Just so you understand, let me restate the headline: The Obama "Cap & Trade" legislation to counter so-called global warming will be a $2 trillion tax that will hit every single American citizen in the pocketbook because it taxes all C02 emissions.

Every product that is manufactured will be taxed. Every product that is shipped anywhere will be taxed. Every automobile, truck (large and small) or tractor that requires gasoline or oil will be taxed. Every business and home that uses heating oil will be taxed.

In short, virtually every single element of the capitalist engine will be taxed. Bill Clinton tried to push through something similar in his first year in office (the btu tax). As a result he lost both houses of congress two years later. The same will happen to Obama. There, now you know...

Tom LoBianco
Wednesday, March 18, 2009

President Obama's climate plan could cost industry close to $2 trillion, nearly three times the White House's initial estimate of the so-called "cap-and-trade" legislation, according to Senate staffers who were briefed by the White House.

A top economic aide to Mr. Obama told a group of Senate staffers last month that the president's climate-change plan would surely raise more than the $646 billion over eight years the White House had estimated publicly, according to multiple a number of staffers who attended the briefing Feb. 26.

"We all looked at each other like, 'Wow, that's a big number,'" said a top Republican staffer who attended the meeting along with between 50 and 60 other Democratic and Republican congressional aides.

The plan seeks to reduce pollution by setting a limit on carbon emissions and allowing businesses and groups to buy allowances, although exact details have not been released.

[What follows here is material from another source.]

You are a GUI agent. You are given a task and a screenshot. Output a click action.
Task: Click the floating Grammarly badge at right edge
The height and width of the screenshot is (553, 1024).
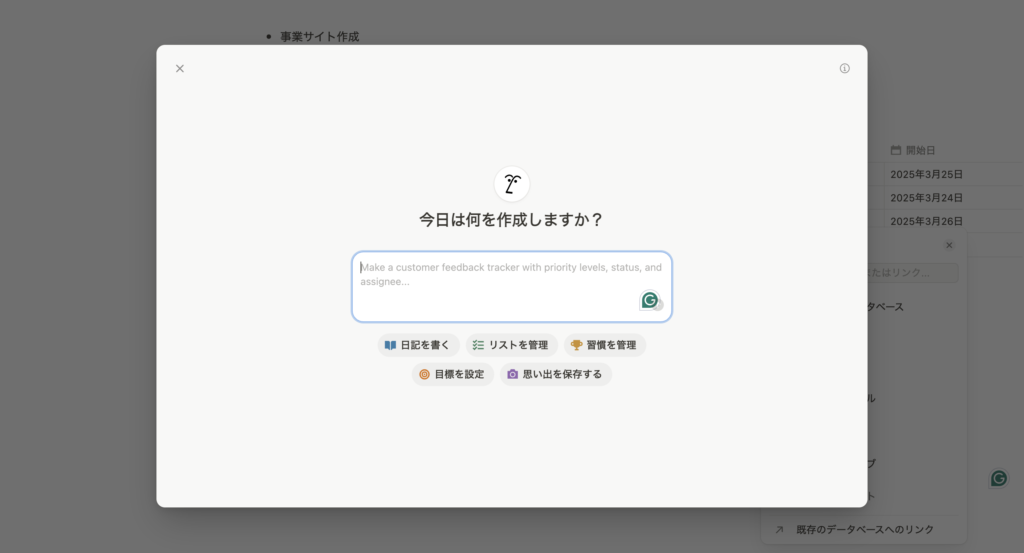[998, 478]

At the meeting, Jason Furman, a top Obama staffer, estimated that the president's cap-and-trade program could cost up to three times as much as the administration's early estimate of $646 billion over eight years. A study of an earlier cap-and-trade bill co-sponsored by Mr. Obama when he was a senator estimated the cost could top $366 billion a year by 2015.

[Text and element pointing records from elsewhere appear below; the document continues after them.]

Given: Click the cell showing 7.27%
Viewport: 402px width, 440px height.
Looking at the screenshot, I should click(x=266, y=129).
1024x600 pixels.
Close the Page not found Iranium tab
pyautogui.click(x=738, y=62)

A White House official did not confirm the large estimate, saying only that Obama aides previously had noted that the $646 billion estimate was "conservative."

"Any revenues in excess of the estimate would be rebated to vulnerable consumers, communities and businesses," the official said.

The Obama administration has proposed using the majority of the money generated from a cap-and-trade plan to pay for its middle-class tax cuts, while using about $120 billion to invest in renewable-energy projects.

Mr. Obama and congressional Democratic leaders have made passing a climate-change bill a top priority. But Republican leaders and moderate to conservative Democrats have cautioned against levying increased fees on businesses while the economy is still faltering.

House Republican leaders blasted the costs in the new estimate.

"The last thing we need is a massive tax increase in a recession, but reportedly that's what the White House is offering: up to $1.9 trillion in tax hikes on every single American who drives a car, turns on a light switch or buys a product made in the United States," said Michael Steele, a spokesman for House Minority Leader John A. Boehner. "And since this energy tax won't affect manufacturers in Mexico, India and China, it will do nothing but drive American jobs overseas."